Buju Banton performed his single “Buried Alive” live on The Daily Show with Trevor Noah.
Whenever there are conversations around the topic of the great orators of reggae music, one should not forget to include Buju Banton among the crop of Bob Marley, Dennis Brown, or Peter Tosh. Buju had a quick chat with the host of The Daily ‘Social Distancing’ Show, Trevor Noah, in which he discussed the power of his music, which is included on his new album Upside Down 2020, along with his hopes for the future.
During the online chat, Buju Banton clarified that while the impact of his music is felt all over the world, he does not consider himself as a legend. “I consider myself as a servant of reggae. Reggae music is a music that comes from the people of Jamaica,” reflected the “Hills and Valley” singer.
The entertainer was made to face his own hills and valleys in 2009 when he was arrested on drug-related charges in the United States. The singer was subsequently sentenced to 10 years in prison and was released in December 2018 after serving 7 years.
In reference to the love he received from the approximately 40,000 fans that turned out to witness the Gargamel on his first post-release show at The National Stadium, he said, “So coming home and seeing my people in the National Stadium to celebrate that moment with me and people from all over the world it was like Noah, not Trevor, building an ark,” he joked.
‘Til Shiloh released in 1995 and Inna Heights released in 1997 are still considered two of Buju Banton’s and reggae’s most influential albums, due to their socially conscious teachings and true to the roots reggae riddim patterns.
“Music is more than just something to have you gyrating and dancing. It posses those qualities but there is also the ability for you to think, the ability for you to learn something,” said Buju Banton when asked about how his music speaks to lack of freedom human beings face. Buju, whose real name is Mark Anthony Myrie, continued, “I always want to make music that uplift, educate, stimulate the minds of the people and we will not cease from doing that because that gives us a tremendous joy.”
Gargamel who also boasts hits such as “Bogle,” “Me and Oonu,” “Big It Up,” and “Batty Rider,” confessed that “whenever the people dem hear Buju Banton or see Buju Banton, positivity is a necessary ingredient that you’re gonna get.” However, he also mentioned that, “You gonna get music to gyrate but you gonna get something positive.”
Comedian/host Trevor Noah joked that Buju may have had some insight into just what a tumultuous year 2020 would be, or he may have had a hand to play in the various events that have since unfolded; hence the reason for blessing the album with the title Upside Down 2020 way before the starting of the year.
Upon acknowledging the slight humor, Buju pressed on in positivity by calling for deeper introspections in order to bring about profound changes.
While speaking on the inspiration behind his album, he credits the power of a higher being that flows through every man, which teaches unification and oneness. While he sees reggae music as “being relegated to a third-world music,” he confidently agrees with the host that “the impact is still far reaching.” During an interview with Winford Williams for OnStage, Buju Banton spoke on the shortfalls of the music being produced in Jamaica. He listed Vybz Kartel as one of the only entertainers producing anything of substance from the island.

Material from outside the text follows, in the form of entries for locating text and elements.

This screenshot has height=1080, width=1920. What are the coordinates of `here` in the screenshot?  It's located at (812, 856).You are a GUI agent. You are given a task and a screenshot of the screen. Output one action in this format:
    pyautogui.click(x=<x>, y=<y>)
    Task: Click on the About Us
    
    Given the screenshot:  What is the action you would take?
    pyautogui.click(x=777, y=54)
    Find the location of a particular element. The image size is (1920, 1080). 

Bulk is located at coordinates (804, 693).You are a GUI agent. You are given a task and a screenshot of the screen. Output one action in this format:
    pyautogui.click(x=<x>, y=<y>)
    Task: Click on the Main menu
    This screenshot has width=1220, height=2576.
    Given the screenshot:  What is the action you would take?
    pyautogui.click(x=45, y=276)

The “Driver A” deejay’s latest album was released on June 26, 2020, the same day that Vybz Kartel dropped off ‘Of Dons & Divas. Both albums landed on Billboard’s Reggae Albums chart. However, after a few weeks Upside Down 2020 continued to cling to spots near the top of the charts meanwhile Vybz Kartel’s project fell drastically. While breaking down the layout of Buju 20 track masterpiece, which sees 10 tracks dedicated to his nearly decade long incarceration and the remaining 10 to the future, Noah asked what the Jamaican artiste wants to see in the future.
“Peace, Peace and Love,” answered the Gargamel.